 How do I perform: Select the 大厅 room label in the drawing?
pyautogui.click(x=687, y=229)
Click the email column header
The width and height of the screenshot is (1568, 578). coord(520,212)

******

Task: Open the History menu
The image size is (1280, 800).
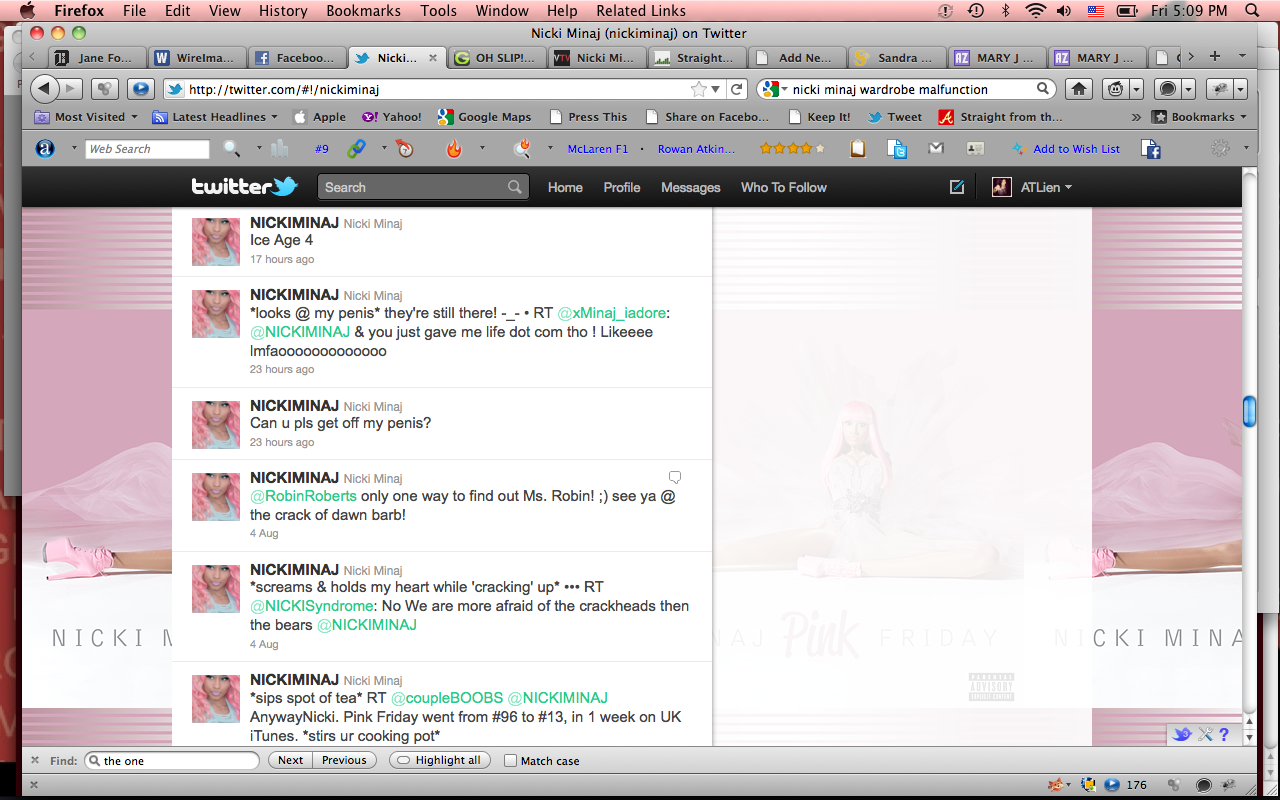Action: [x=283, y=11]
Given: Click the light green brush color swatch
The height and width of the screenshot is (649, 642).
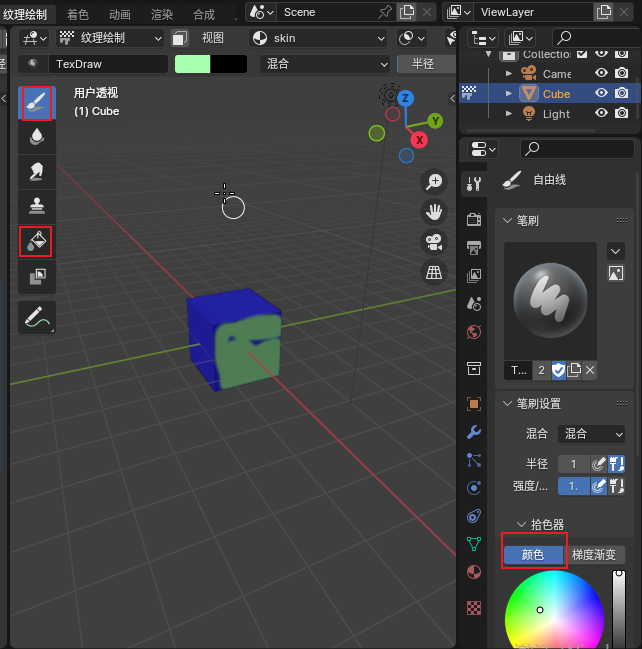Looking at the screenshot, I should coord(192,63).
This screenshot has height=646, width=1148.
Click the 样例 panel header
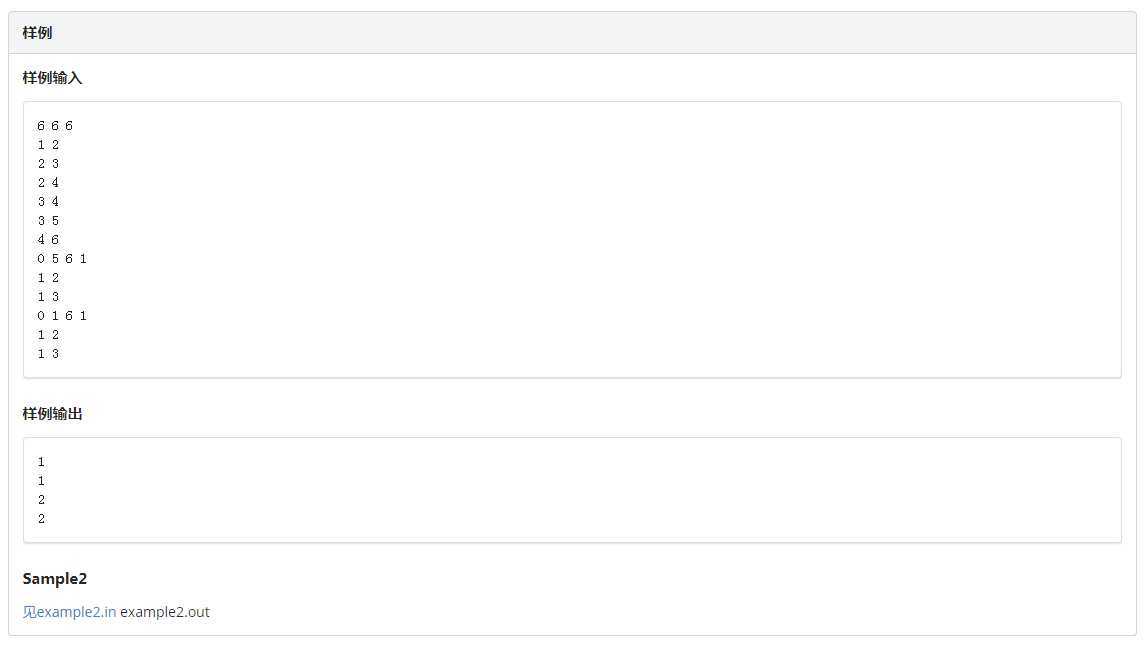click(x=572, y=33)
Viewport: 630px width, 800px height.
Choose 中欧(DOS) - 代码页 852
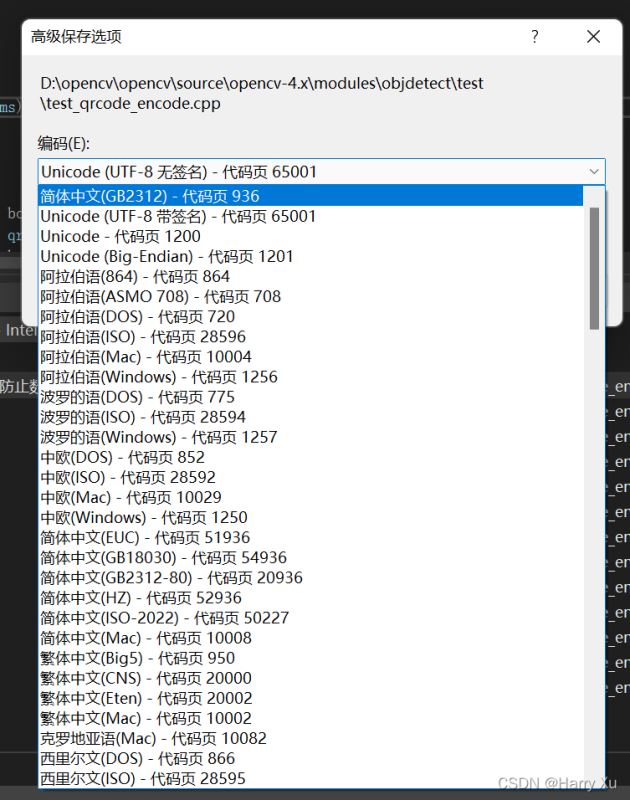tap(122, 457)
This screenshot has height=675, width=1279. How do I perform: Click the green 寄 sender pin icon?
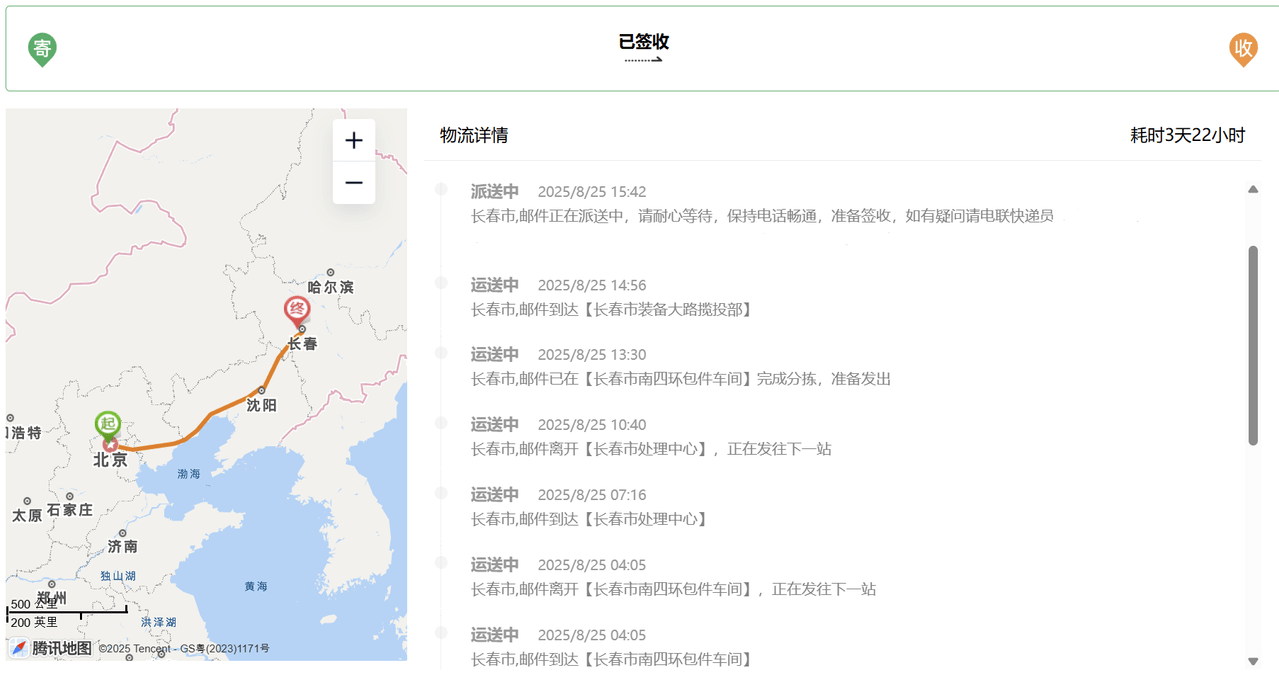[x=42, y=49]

******

Rewrite the items from the line with "Viewport: 630px width, 800px height." up to and including the line with "[x=42, y=49]", replacing "Choose" with "Select" and leaving everything else unchanged. Omit the pictures from your answer.

Viewport: 630px width, 800px height.
Select 中欧(DOS) - 代码页 852
tap(122, 457)
This screenshot has height=675, width=1279. How do I perform: Click the green 寄 sender pin icon?
[x=42, y=49]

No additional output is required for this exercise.